Earlier this week, I looked at the Arduino MKR Vidor 4000 during an AddOhms live stream. My goal was to understand the Vidor better. It is the new FPGA-based Arduino which started shipping this month. It runs about $60. You can learn more at the Vidor Product Page on the Arduino website.
In this post, I briefly touch on the difference between an FPGA and a microcontroller. Then I walk you around the MKR Vidor 4000’s board. Using one of the examples, I talk a bit about how the various chips communicate with each other. This section also highlights what makes the Arduino FPGA board different from other development boards. Lastly, I answer “should you buy an Arduino MKR Vidor 4000?”
Original Live Stream
Before getting started, I need to mention that I have no inside information about this product. I asked some questions back at the 2018 Bay Area Maker Faire, but that was it. Everything in this post is what I learned from self-discovery. Much of the research for this post happened between this live stream and then follow-up work I did. Let me know in the comments if this kind of stream/video is helpful.
FPGA stands for Field Programmable Gate Array. At a high level, you can think of an FPGA as a bunch of generic logic blocks with a matrix of interconnects. When you “program” the FPGA, you define how the blocks behave and the connections to each other.

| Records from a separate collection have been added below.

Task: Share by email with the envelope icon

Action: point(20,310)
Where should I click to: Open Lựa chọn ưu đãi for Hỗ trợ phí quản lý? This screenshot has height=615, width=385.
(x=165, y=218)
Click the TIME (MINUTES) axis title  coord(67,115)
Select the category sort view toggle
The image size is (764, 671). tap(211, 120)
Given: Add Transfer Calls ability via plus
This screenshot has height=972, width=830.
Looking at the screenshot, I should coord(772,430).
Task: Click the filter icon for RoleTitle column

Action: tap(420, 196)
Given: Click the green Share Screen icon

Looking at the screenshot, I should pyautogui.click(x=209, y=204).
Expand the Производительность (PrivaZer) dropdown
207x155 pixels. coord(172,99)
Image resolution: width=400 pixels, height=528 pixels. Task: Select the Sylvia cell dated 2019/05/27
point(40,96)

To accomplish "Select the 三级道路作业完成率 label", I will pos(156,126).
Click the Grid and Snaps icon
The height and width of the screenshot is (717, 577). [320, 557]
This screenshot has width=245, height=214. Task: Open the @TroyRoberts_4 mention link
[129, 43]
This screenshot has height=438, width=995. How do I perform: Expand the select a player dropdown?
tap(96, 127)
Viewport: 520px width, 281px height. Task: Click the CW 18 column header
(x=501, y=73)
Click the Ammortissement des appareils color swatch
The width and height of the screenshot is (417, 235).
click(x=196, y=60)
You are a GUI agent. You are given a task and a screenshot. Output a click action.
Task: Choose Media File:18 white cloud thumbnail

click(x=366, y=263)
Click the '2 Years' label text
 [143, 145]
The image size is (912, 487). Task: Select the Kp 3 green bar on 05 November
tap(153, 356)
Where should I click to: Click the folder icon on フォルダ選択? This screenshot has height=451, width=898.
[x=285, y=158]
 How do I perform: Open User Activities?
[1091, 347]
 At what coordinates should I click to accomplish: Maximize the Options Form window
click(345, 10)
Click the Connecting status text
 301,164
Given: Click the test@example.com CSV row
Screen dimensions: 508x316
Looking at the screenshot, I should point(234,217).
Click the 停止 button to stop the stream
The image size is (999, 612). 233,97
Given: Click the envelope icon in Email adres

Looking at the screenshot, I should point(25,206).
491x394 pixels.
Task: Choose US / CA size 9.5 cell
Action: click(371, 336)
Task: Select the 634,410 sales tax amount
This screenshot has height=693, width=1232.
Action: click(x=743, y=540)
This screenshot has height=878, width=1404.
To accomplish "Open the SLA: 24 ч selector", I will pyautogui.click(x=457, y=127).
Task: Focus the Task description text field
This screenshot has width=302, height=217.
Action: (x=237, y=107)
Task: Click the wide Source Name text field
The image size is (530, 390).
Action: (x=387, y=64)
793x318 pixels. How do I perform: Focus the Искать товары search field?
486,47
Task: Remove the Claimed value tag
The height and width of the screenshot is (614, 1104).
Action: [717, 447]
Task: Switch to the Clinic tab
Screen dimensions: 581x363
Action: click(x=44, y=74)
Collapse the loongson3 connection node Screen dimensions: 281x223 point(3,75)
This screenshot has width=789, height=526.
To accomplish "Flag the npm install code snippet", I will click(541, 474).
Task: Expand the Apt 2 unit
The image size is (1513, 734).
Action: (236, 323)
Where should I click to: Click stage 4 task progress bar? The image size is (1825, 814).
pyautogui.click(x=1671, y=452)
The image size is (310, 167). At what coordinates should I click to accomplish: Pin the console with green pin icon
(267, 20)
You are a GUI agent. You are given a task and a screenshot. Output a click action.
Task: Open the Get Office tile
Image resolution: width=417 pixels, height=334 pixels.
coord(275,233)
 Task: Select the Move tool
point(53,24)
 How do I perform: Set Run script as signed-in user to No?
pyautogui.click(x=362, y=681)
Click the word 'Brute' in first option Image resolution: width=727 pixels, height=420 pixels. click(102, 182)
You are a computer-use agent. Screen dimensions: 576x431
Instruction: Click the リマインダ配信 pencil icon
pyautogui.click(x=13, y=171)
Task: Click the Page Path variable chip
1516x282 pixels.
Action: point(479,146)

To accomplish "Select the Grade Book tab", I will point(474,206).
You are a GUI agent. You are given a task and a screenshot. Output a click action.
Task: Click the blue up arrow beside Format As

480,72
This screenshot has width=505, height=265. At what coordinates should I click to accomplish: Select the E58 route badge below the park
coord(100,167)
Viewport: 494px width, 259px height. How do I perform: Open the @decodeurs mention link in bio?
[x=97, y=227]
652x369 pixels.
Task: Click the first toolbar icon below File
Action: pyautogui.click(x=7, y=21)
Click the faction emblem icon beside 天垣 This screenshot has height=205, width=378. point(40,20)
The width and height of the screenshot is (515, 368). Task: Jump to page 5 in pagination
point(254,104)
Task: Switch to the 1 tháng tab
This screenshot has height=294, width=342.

Modern FPGAs are far more sophisticated. For example, the Intel Cyclone 10CL016 FPGA used in the Vidor has 16,000 Logic Elements, 504 Kbytes (or bits?) of embedded RAM, and hardware multipliers for DSP operations. The pins can operate at speeds up to 150 MHz (sometimes called 150 mega-transfers). This particular part is well suited for audio and video processing.
FPGA vs. Microprocessor
The fundamental difference between an FPGA and a microprocessor is that in a microprocessor, the internal hardware never changes. The transistors have a specific purpose and specific connections. Now, it is common for multiplexers and internal switches to exist to make the chip more configurable. However, it is still a fixed function circuit. An FPGA, on the other hand, can be configured (and re-configured) to be virtually any digital circuit. In fact, a standard technique is to embed a microprocessor core inside of an FPGA design.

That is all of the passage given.